In other words, the experience of comparative material poverty in our society is not, I think, as distressing as the marginalization you experience because of it. We live simply on recycled housing, furniture, clothes, car, crockery etc. – on things that others don’t want or need – and we have plenty, because we live in an affluent society. We are comfortable. The discomfort comes from how we are regarded because of this, how we are led to feel ashamed. I sometimes imagine how much worse it would be for us if we were black as well, or mentally ill, or suffering disability in some other way. More than charity, the poor in our society need friends.
In much of this experience, the Church, and I include all Christian churches here, has been a place of refuge for our family from the judgment of ‘the world’. In the Church we found friendship, support, and respect. It has been on the whole a kinder place, and I am grateful to it, especially for my children’s sake. Our ‘recycled life-style’ has impacted mostly on them in their formative years. Many times one or two of them have urged us to increase our income so that they didn’t have to feel so embarrassed. However we have resisted the pressure from them, and it has been a source of lively family discussion about how we think we can best build a better world for everyone. I should add that they are luckier than many poorer families, since we have still managed to give them some extra-curricular activities, and send them to Catholic high schools, that allow reduced rates for low income families.
There have been times, however, when we have experienced exclusion within the Church, and seen others suffer the same way because they were not middle class, financially successful, mentally or emotionally competent, or white. We have seen wealthy families greeted and befriended with enthusiasm, while poorer people have been ignored. That’s what keeps people striving for more, over above what they could possibly ever need, or even use! Consequently, looking down on people with less money becomes a way to make you feel better, which creates the desire for more money in them, and so the vicious cycle continues.
The antidote to all this destructive consumption, and breakdown in the human family, is to immerse ourselves in relationship with God who waits longingly for us in love and fidelity.
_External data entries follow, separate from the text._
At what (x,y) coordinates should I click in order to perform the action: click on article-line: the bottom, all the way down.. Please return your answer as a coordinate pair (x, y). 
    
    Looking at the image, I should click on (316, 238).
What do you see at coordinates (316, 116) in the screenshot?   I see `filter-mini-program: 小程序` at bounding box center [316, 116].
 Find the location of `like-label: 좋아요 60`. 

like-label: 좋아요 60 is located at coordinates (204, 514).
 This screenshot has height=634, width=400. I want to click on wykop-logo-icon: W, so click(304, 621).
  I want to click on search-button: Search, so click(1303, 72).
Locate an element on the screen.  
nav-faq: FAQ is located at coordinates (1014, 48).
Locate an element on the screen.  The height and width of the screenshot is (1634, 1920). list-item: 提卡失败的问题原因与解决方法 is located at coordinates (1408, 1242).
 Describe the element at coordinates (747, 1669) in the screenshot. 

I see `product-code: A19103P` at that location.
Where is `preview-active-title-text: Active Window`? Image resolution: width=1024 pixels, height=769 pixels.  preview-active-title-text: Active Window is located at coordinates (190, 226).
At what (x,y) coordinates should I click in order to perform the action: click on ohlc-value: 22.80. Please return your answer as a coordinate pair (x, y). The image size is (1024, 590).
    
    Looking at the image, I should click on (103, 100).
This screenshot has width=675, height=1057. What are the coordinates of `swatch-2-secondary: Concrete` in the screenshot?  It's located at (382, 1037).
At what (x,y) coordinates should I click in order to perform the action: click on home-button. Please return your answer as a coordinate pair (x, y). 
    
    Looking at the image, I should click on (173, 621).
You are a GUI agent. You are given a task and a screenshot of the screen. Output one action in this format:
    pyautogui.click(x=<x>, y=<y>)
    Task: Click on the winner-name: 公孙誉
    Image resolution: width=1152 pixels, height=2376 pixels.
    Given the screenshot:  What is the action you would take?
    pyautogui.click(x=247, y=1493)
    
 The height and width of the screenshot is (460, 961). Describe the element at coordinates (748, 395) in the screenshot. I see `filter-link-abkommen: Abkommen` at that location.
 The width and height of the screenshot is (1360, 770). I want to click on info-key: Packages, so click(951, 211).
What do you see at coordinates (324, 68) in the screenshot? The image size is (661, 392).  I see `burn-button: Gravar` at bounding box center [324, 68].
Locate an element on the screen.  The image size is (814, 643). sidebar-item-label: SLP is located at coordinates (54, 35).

St. Paul tells us we are meant to be in the world, but not of the world. It should not be the world that is forming and informing our attitudes and opinions, and it is the world that worships money. God is infinitely kinder than the world. We all know how hard it is to please the ‘world’, and feel acceptable by it’s rigorous standards, anyway! Seriously, is there anyone out there who thinks they’ve made it in the acceptability stakes?
God has also given us instruction, through His son, Jesus, in how we are to regard those most rejected by the world, the ‘lowly ones’. We are to treat them as the presence of Christ to us, which means as being actually above ourselves in deserving of dignity and respect! If God is the one largely forming and informing our intellect, emotions, and actions, we would be going to the highways and byways and begging the poor into our Church.
I am not naïve to the problems and complications this could bring into our lives. We shared our home for 14 years with homeless strangers, many of them mentally ill, many of them suffering addictions of one kind and another. I had to learn that welcoming the marginalized did not mean I couldn’t challenge bad behaviour, and expect respect myself. Seeing Christ in ‘the distressing disguise of the poor’, as Dorothy Day puts it, is not easy.
But we all need to constantly examine how much we have allowed the world to seep into our consciousness and behaviour, and put renewed energy into making sure God has the upper hand in our lives and attitudes. That’s when we are truly a Church alive in Christ, and not dead in the world.
Anne Rampa is married to Jim Dowling and together they have seven children. They mostly live at the Peter Maurin Catholic Worker farm, north of Brisbane.